Car-Car's mouth fell open. "You mean there could be one here? Right now?"
I tilted my head slightly, lips tightening into something between a smirk and a grimace. "There's always one here."
She stared at me for a long time. The hum of the training yard filled the silence—the rhythmic panting of drills, the whir of machines, the clipped barks of officers. For a moment, it almost drowned out the weight of my words. Almost.
"That's… horrifying," she finally said, and I couldn't help but agree.
"It's efficient," I said. "Mother likes efficiency."
Car-Car sighed, leaning back against the stone step. "Don't you ever want to fight back? Just once?"
I closed the book gently, marking my place with a finger. "Fight back against what?"
"Against her," she said. "Against all of it. The rules. The control. The way they turn us into soldiers before we've even grown."
Her eyes burned when she said it, fierce and alive in a way that made her seem older than she was. She had this unbreakable faith that the world could be defied if you just wanted it badly enough.
"I think you can afford to want that," I said softly. "I can't."
She laughed—short, breathless, not unkind. "That's the saddest thing I've ever heard."
"Probably."
She leaned back on her elbows, looking up at the synthetic sky above the courtyard—the white-blue glow of artificial daylight flickering in the glass canopy. "You ever wonder what color your aura's gonna be?"
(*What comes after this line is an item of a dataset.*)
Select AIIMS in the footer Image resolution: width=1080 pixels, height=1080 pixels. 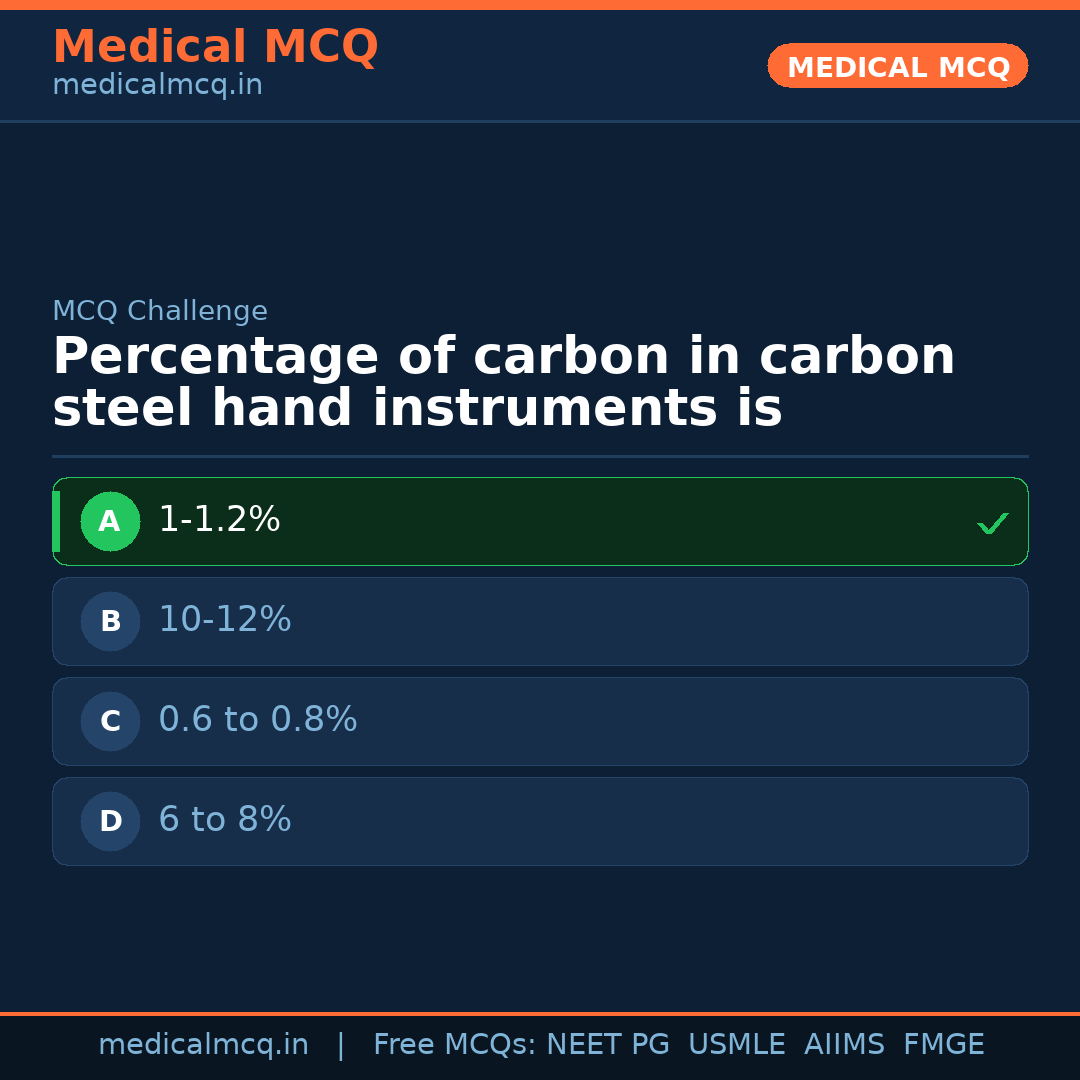click(844, 1045)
I raised an eyebrow. "Why?"
"Because it won't be red," she said. "Everyone says you'll have a crimson aura like your mother. I don't buy it. You're too quiet. Too… thoughtful. You're something else. Silver, maybe. Or violet."
"Violet's for psykers."
"So?" she said, grinning. "Maybe you'll be one."
"I doubt it," I said, though a small part of me wanted to believe her.
She shrugged. "You'll see. One day you'll surprise everyone. Even her."
The confidence in her voice was almost irritating. Hope always sounded arrogant coming from someone who hadn't had it crushed yet.
I opened The Red Mark again. The page I landed on read: The boy who hides from his own reflection will find himself hunted by it.
Car-Car noticed my expression. "You're doing it again."
"Doing what?"
"Thinking too hard," she teased. "You'll wrinkle before twelve."
I smiled faintly. "Assuming I make it to twelve."
She laughed—bright, unguarded, real. "You're too dramatic for someone who reads love stories."
"It's a political allegory."
"Sure it is."
When she stood, she gave me a sloppy salute, the kind the older cadets did half ironically. "Don't disappear on me, Paper Boy."
She walked off before I could answer, disappearing into the sea of uniforms.
When the courtyard finally fell silent again, I glanced back at the spot in the corner where the air had shimmered.
The distortion was gone.
But I still felt her watching. One of her. Always one of her.
And I wondered—not for the first time—if solitude had ever really been my choice at all.